2. RNA纯度高,OD260/280一般都在2.0左右,可直接用于RT-PCR、Northern杂交、microarray hybridization、cDNA合成等。
3. RNA产量高,一般在20-70 ug/mL液体藻类培养物(约2.0 ×107个细胞)。
4. 非酶细胞破裂法,适用于各种形态的藻类和各个种属的藻类。
常温运输,4℃保存,有效期一年。
使用方法:
1. 将 1-5 mL液体藻类培养物在1.5 mL塑料离心管中5,000-7,000 rpm 4℃离心 1分钟,并弃尽液体培养基(可以分多次离心)。
2. 加入0.5 mL溶液A并充分吹打混匀。注意:溶液A存放时容易产生沉淀,如果有沉淀,用前请置于65℃融化并充分摇晃均匀。
3. 加入0.5 mL溶液B,剧烈振荡30秒。
4. 65℃保温5分钟。注意:不要超过5分钟,否则RNA容易降解。
5. 5,000-7,000 rpm 4℃离心3-5分钟,转移上清到一自备的、干净的1.5 mL塑料离心管中。
6. 在上清液中加入0.2 mL自备的氯仿,充分振荡30秒混匀。
7. 4℃ 5,000-7,000 rpm离心3-5分钟,转移上清液到一自备的、干净的5-10 mL塑料离心管中。
8. 加入相当于上清液(约1 mL左右)3倍体积的溶液C和1倍体积的溶
液D,充分混匀。如果上清为1 mL,则加入3 mL溶液C和1 mL溶液D。
9. 将混合液分多次转移到离心吸附柱中,每次转移0.7mL混合液到离心吸附柱中,室温放置2-3分钟以让RNA跟吸附膜充分结合,然后5,000-7,000 rpm室温离心30-60秒,弃收集管中的穿透液,然后再加入0.7 mL混合液,重复上面的操作,直到混合液全部挂柱。
10. 次洗涤:将0.7 mL通用洗柱液加到离心吸附柱中,室温离心半分钟,弃收集管中的穿透液。
11. 第二次洗涤:洗涤一般足够去除杂质,但如果样品OD260/280比值不高,可以再用0.3 mL通用洗柱液重复上步洗涤。
12. 室温离心空柱子(带收集管)半分钟。此步十分重要,否则残留的通用洗柱液会影响RNA的使用。

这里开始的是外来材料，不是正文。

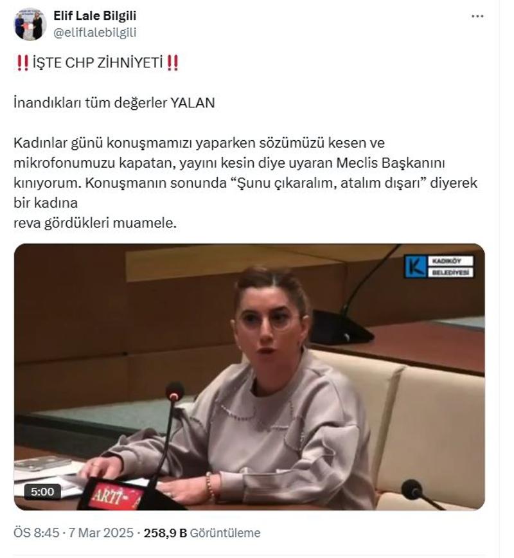Open the @eliflalebilgili handle link

click(94, 33)
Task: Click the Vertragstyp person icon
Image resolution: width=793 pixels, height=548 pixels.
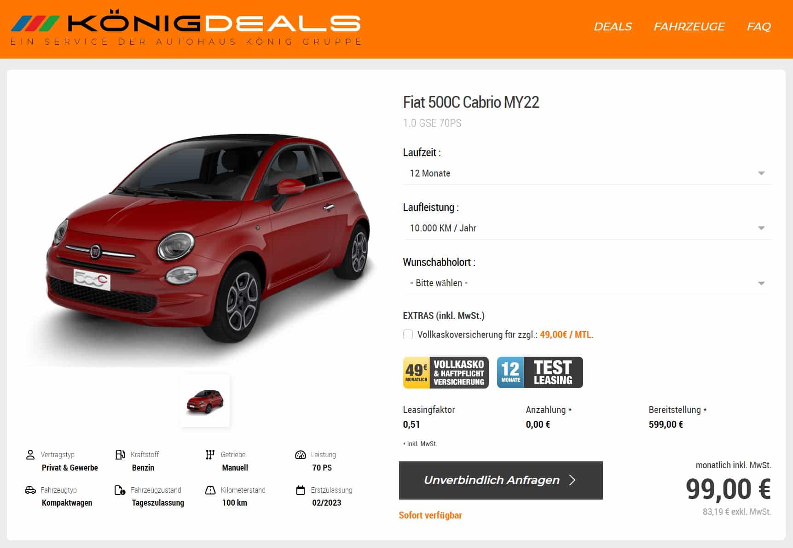Action: coord(30,455)
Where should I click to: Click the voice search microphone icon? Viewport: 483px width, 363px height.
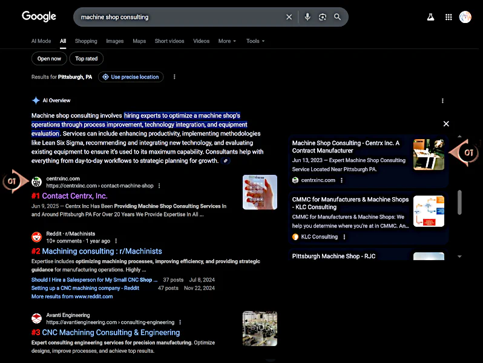pos(307,17)
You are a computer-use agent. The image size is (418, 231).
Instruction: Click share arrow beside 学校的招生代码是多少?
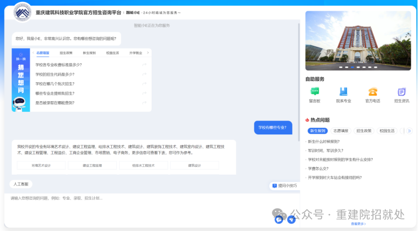[x=145, y=74]
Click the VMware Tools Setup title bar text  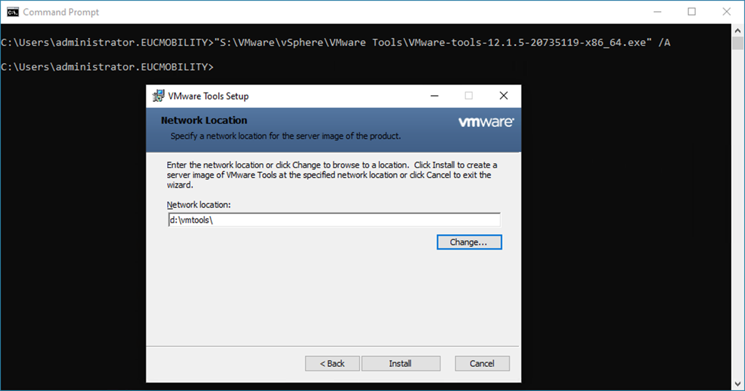[208, 96]
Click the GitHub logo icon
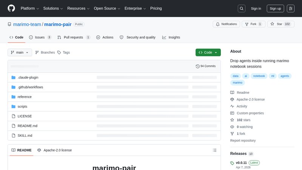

13. 将离心吸附柱转移到一自备的RNase-free 1.5 mL塑料离心管中,加入30-100 uL RNA洗脱液。具体加多少根据RNA浓度决定,建议先使用小体积洗脱液,这样浓度过高还可以稀释。
14. 室温离心半分钟,离心管中溶液即为RNA样品,可以立即使用或存放于-80℃待用。
15. RNA完整性的电泳检测:
注意:普通DNA上样液不含变性剂,更没经过去RNase处理,所以不要用于RNA电泳。
16. RNA产量和纯度产率测定:
将5-10 uL RNA溶于TE缓冲液中(pH7.5-8.2之间)检测其在OD260的光吸收。通过光吸收可以得出RNA浓度(1 OD260的RNA=40 μg/mL),进而计算出RNA的产量(浓度×体积)和产率(RNA产量/细菌用量)。注意不要将RNA稀释在DEPC水中检测OD260和OD280,否则光吸收比在TE(pH7.5-8.2之间)中测得的低10%-15%;也不要稀释过度,使OD读数在仪器的有效范围之外,这样得到的OD比值没有意义。